HROs consistently resist tendencies to simplify assumptions, expectations, and analyses.  When faced with a failure, representatives from multiple groups meet and share hypotheses about what is going on, what can be done, and what the long-term, system-wide consequences of any actions might be.  As discussed in Enhancing the Value of Root Cause Analysis, the building of a cross-functional root cause analysis team is a critical step in the root cause analysis process and has several strategic advantages, including providing a broader range of knowledge, viewpoints and program ownership. 

QUESTION 2: Does your organization support a decision-making climate that embraces and encourages interaction and interpretations from all departments?

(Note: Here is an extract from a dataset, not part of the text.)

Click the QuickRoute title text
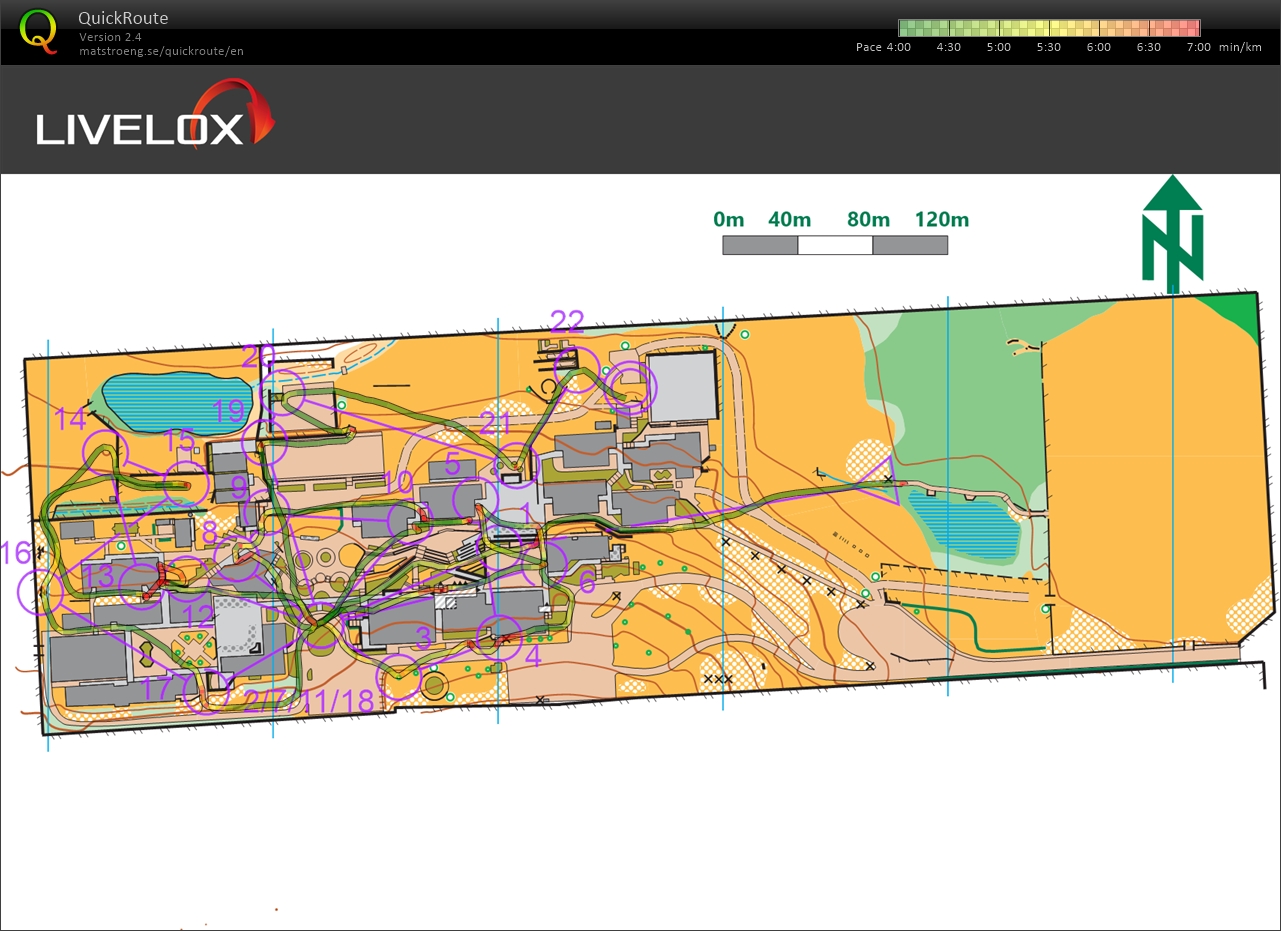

In the HRO, operations is the king. Even small operation interruptions get undivided, widespread attention, helping assure that the unexpected gets noticed early.  As Paul Casto, author of Six Key Factors to Building and Sustaining a Reliability and Maintenance Program, points out - "Operations is an often overlooked group whose participation is required for a reliability and maintenance improvement program to be maximized and sustained.  Operations personnel work with the equipment on a daily basis and understand the operating and failure characteristics of the equipment.  Their operating knowledge provides key information to identify and prevent conditions that lead to equipment damage."

QUESTION 3: Do you pay serious attention to operations?  Do you support operations personnel with the necessary technology to report out of limit conditions?  And, once reported, do you act on them?

Even HROs suffer unexpected events.  Then what?  Here too, authors Weick and Sutcliffe find two distinguishing characteristics within the HRO - a commitment to building resilience and deference to expertise.

Error and the unexpected are pervasive.  This is one of the overriding messages put forth by Weick and Sutcliffe.  What the authors say is often not pervasive, outside of HROs, are well-developed skills to detect and contain errors at their earliest stages.  Their explanation for this, in part, is our sometimes-overdeveloped focus on anticipation and corresponding need to develop procedures to avoid anticipated problems.

While procedures hold numerous virtues, conditions sometimes change faster than the procedures and procedures cannot anticipate all situations, i.e., the response will only be as good as the procedure.  The HRO on the other hand, is committed to resilience.  HROs assume they will be surprised, so they concentrate on developing general resources to cope and respond to change swiftly.  Weick and Sutcliffe share "When events get outside normal operational boundaries in HROs, knowledgeable people self-organize into ad hoc networks to provide expert problem solving.  These networks have no formal status and dissolve as soon as a crisis is over.  Such networks allow for rapid pooling of expertise to handle events that are impossible to anticipate.  The ability to come together informally as the situation demands increases the knowledge and actions that can be brought to bear on a problem."

QUESTION 4: Does your organization pay just as much attention to building capabilities to cope with errors that have occurred, as it does to improving capabilities to plan and anticipate events before they occur?

There is a distinctive hierarchical twist in HROs - they place a premium on expertise over rank and decisions migrate both downward and upward as conditions warrant.  The designation of who is the important decision maker migrates to the person, or team, with expertise in solving the problem at hand.

QUESTION 5:  Are expertise and experience more important than rank when trying to solve critical problems in your organization?

If you've answered yes to all five questions, you might think that this is a measure of your organization's success.  We'll leave you with a description Weick and Sutcliffe share on how success is viewed within the HRO:

"Success breeds confidence and fantasy.  When an organization succeeds, its managers usually attribute success to themselves or at least to their organization, rather than to luck.  The organization's members grow more confident of their own abilities, of their manager's skills, and of their organization's existing programs and procedures.  They trust the procedures to keep them apprised of developing problems, in the belief that those procedures focus on the most important events and ignore the least significant ones.

In effect, success narrows perceptions, changes attitudes, feeds confidence into a single way of doing business, breeds over-confidence in the efficacy of current abilities and practices, and makes leaders and others intolerant of opposing points of view.  The problem is that if people assume that success demonstrates competence, they are more likely to drift into complacency, inattention, and predictable routines.  What they don't realize is that complacency increases the likelihood that unexpected events will go undetected and accumulate into bigger problems."